- **EXTRAIT DU TEXTE**

● ● ● ● ●

Lettre ouverte à Madame Marie-Martine Schyns, Ministre de l’enseignement Nos programmes scolaires ne doivent pas recycler la propagande coloniale !

Madame la Ministre, l’enseignement de l’Histoire bâtit une société, une nation, un pays. Cet
enseignement donne les indications sur les contours de la société que les dirigeants d’un pays
veulent construire avec les citoyens. L’Histoire est une science, et comme on l’a vu par le passé avec
le racisme scientifique notamment, elle peut être utilisée pour chosifier, inférioriser un peuple ou
une partie de ses propres citoyens.

Madame la Ministre, le 16 janvier 2014, un arrêté du gouvernement de la Fédération Wallonie-
Bruxelles imposait de manière explicite dans le référentiel de l’enseignement de l’Histoire dans les
Humanités techniques et professionnelles, la colonisation et l’indépendance du Congo (1). Cet
enseignement étant reporté à une date inconnue pour les Humanités générales. En 2015, sur la base
de ce référentiel, l’enseignement officiel a adopté son programme. Il prévoit qu’en 4 e année, environ
13 heures soit dédiées à « la colonisation, la décolonisation » à travers l’étude des « relations entre
colons et colonisés au Congo belge » et celle du « développement du Congo et de l’Afrique Centrale
de 1885 à aujourd’hui ». Nous avions trouvé ce pas vers un enseignement de l’Histoire inclusif très
timide certes, mais positif. En effet, l’ancien programme évoquait vaguement « la décolonisation et
les disparités Nord-Sud » sans aucune référence explicite à notre propre Histoire, celle de la
colonisation au Congo, au Rwanda et Burundi.

Un examen minutieux de ces nouveaux référentiel et programme nous montre qu’au-delà de la
décision positive prise par le gouvernement, le contenu est imprégné par le paternalisme Un contenu
qui va accentuer les stéréotypes et les préjugés créés par la propagande coloniale sur les Africains,
les Afrodescendants, les Noirs, les Blancs, les Métis, etc. Nous luttons contre ces stéréotypes et
préjugés depuis des années pour construire une société ouverte. Une société qui, d’une part, regarde
son histoire en face, et qui, d’autre part, considère les êtres humains comme égaux quelle que soit
leur couleur de peau et leurs origines. Nous ne pouvons nous taire quand c’est notre propre
enseignement qui compte faire le recyclage de ces stéréotypes et préjugés déjà ancrés dans la
société. Un ancrage montré par le Centre interfédéral pour l’égalité des chances et la lutte contre le
racisme (2).

● ● ● ● ●

- **LIGNES EXTRAITES**
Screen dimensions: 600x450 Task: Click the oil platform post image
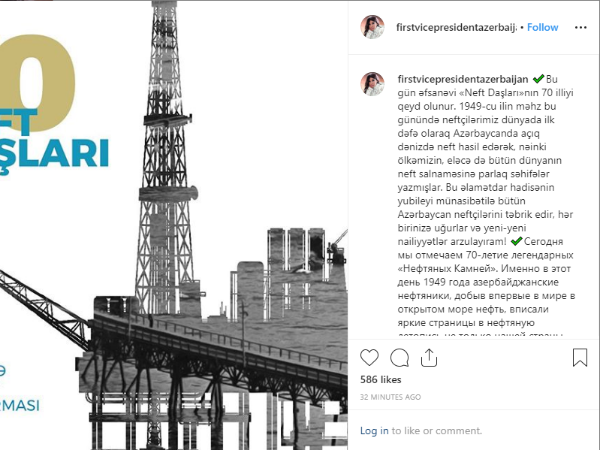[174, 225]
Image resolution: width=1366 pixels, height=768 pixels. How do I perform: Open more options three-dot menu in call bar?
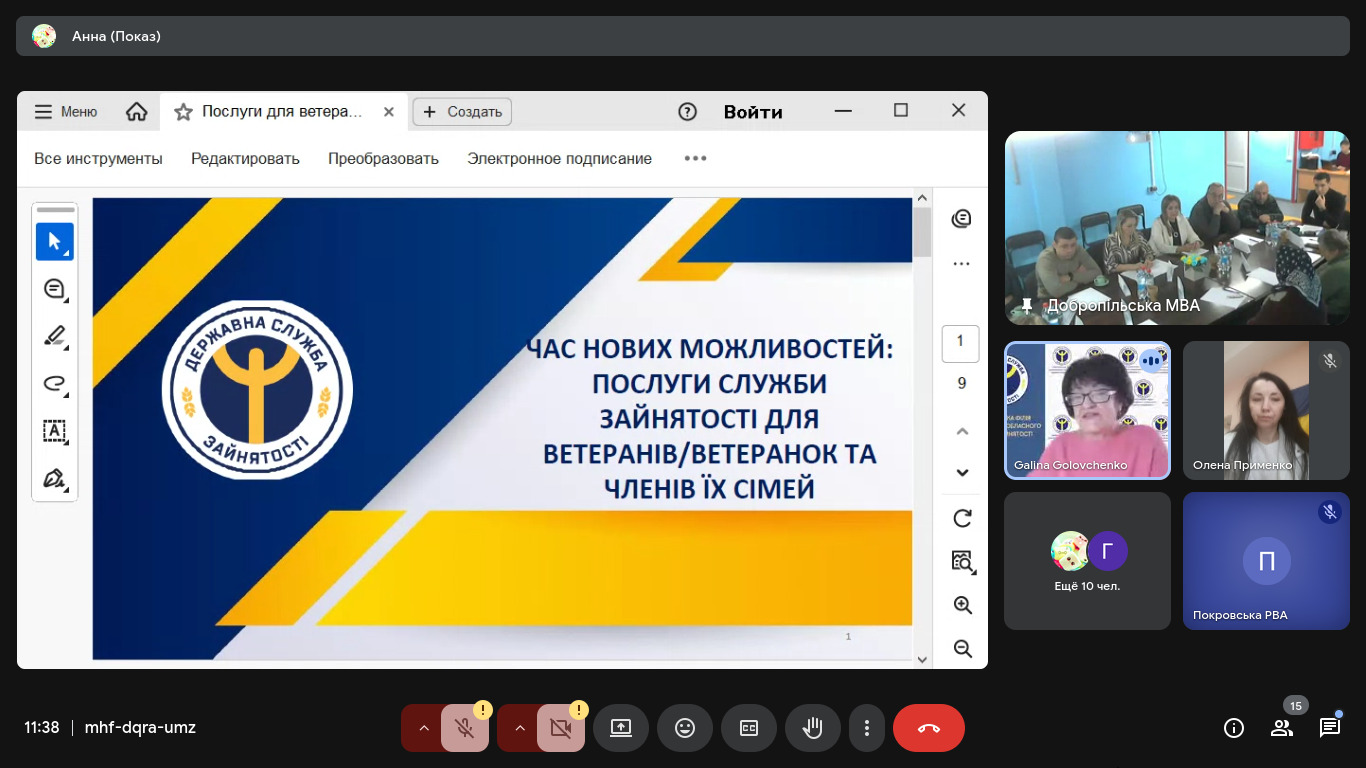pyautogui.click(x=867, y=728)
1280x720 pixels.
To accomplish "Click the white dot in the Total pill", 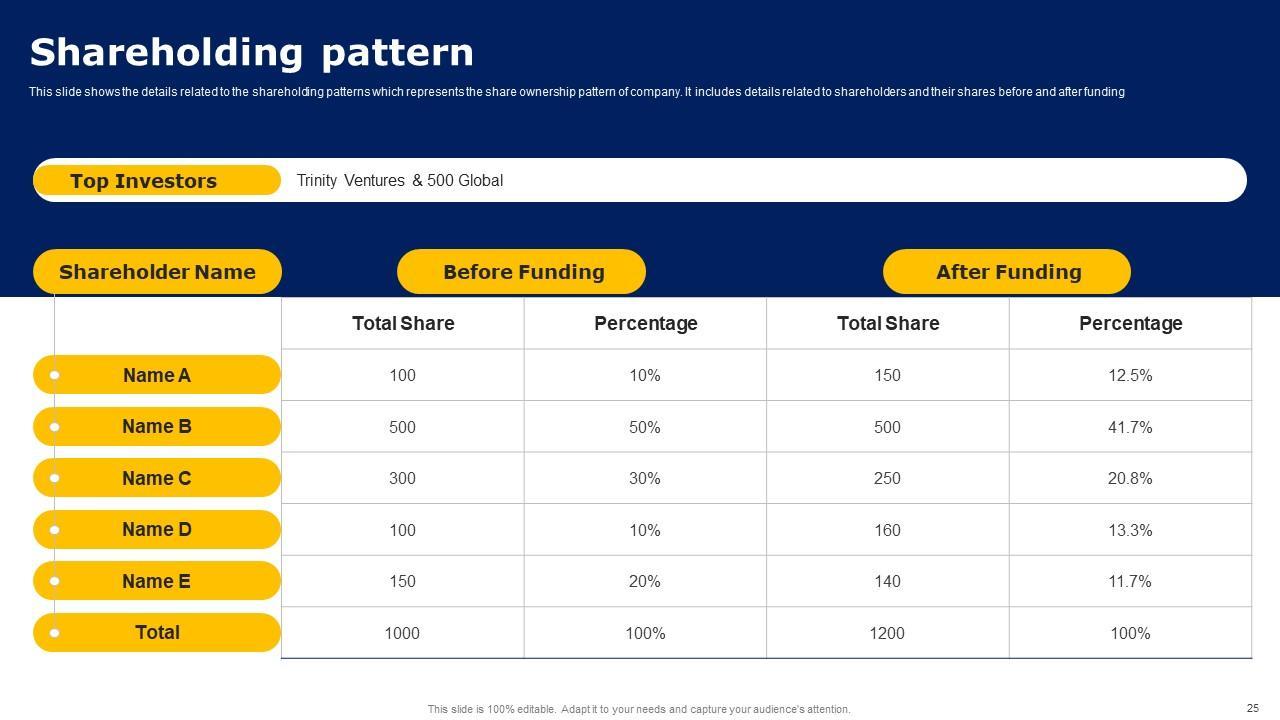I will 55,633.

● ● ● ● ●

- **EXERCICE 1**
Citez le passage de la lettre ouverte qui va de « Lettre ouverte à » à « ses propres citoyens. », ces deux bouts compris.
- **EXERCICE 2**
D'après la lettre ouverte, combien d'heures environ le programme adopté en 2015 consacre-t-il en 4e année à la colonisation et à la décolonisation ?

- **CORRIGÉ DÉTAILLÉ 1**
Lettre ouverte à Madame Marie-Martine Schyns, Ministre de l’enseignement Nos programmes scolaires ne doivent pas recycler la propagande coloniale !

Madame la Ministre, l’enseignement de l’Histoire bâtit une société, une nation, un pays. Cet
enseignement donne les indications sur les contours de la société que les dirigeants d’un pays
veulent construire avec les citoyens. L’Histoire est une science, et comme on l’a vu par le passé avec
le racisme scientifique notamment, elle peut être utilisée pour chosifier, inférioriser un peuple ou
une partie de ses propres citoyens.

- **CORRIGÉ DÉTAILLÉ 2**
Environ 13 heures.